→ PROBLEM REQUIREMENTS: Look through the entries below and return all lines including the word "more".

[Saved data entries]
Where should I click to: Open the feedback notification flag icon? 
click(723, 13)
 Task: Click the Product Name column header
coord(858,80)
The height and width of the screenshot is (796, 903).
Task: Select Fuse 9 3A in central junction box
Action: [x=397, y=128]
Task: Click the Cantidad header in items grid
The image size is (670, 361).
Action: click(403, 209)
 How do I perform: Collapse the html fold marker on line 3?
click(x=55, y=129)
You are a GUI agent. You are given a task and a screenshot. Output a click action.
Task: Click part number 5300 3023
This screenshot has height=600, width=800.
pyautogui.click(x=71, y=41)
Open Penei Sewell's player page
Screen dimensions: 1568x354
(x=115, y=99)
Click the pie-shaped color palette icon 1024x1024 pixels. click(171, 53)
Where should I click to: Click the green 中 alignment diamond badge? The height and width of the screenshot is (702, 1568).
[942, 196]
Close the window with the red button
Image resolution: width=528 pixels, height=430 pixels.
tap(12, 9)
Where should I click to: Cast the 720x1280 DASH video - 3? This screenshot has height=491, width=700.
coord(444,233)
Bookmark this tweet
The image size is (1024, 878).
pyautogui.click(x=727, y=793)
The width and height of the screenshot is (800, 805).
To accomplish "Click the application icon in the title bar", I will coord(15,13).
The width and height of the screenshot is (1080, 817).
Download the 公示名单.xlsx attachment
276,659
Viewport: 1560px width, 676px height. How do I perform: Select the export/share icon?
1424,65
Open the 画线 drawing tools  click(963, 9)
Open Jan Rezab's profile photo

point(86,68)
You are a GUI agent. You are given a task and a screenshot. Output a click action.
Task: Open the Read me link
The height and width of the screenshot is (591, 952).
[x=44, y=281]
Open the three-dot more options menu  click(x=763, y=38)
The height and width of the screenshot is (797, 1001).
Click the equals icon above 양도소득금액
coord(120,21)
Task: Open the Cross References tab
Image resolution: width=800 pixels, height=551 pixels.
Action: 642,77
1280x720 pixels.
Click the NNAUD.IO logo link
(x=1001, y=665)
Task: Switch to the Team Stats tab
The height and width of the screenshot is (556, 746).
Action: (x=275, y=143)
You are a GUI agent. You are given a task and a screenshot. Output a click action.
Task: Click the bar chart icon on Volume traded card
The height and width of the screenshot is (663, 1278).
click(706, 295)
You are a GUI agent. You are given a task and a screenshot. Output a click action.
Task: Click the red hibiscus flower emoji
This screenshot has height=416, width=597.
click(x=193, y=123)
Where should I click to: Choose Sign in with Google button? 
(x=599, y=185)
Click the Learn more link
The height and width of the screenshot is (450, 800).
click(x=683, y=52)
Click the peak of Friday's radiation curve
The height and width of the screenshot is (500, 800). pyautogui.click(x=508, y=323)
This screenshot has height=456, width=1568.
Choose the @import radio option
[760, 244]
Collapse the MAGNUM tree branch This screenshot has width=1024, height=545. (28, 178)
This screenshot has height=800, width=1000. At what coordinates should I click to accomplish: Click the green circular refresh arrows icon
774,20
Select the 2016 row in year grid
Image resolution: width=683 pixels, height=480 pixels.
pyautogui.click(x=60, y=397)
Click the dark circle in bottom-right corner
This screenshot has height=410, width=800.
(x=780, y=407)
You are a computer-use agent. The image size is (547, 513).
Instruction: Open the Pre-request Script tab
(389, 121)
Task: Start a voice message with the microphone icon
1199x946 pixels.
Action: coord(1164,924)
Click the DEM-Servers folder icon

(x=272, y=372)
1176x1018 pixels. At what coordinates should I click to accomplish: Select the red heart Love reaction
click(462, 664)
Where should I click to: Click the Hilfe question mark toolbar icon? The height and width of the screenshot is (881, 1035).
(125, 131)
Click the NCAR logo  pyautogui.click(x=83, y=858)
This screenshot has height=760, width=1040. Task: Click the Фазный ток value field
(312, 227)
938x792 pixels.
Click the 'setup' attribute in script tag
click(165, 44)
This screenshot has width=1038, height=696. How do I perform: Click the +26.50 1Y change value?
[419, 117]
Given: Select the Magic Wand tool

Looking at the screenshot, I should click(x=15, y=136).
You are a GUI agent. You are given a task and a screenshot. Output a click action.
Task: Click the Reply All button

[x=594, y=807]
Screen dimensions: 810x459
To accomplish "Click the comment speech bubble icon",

→ ANSWER FOR THE TASK:
Open the three-dot more options menu  click(x=763, y=38)
Click the Learn more link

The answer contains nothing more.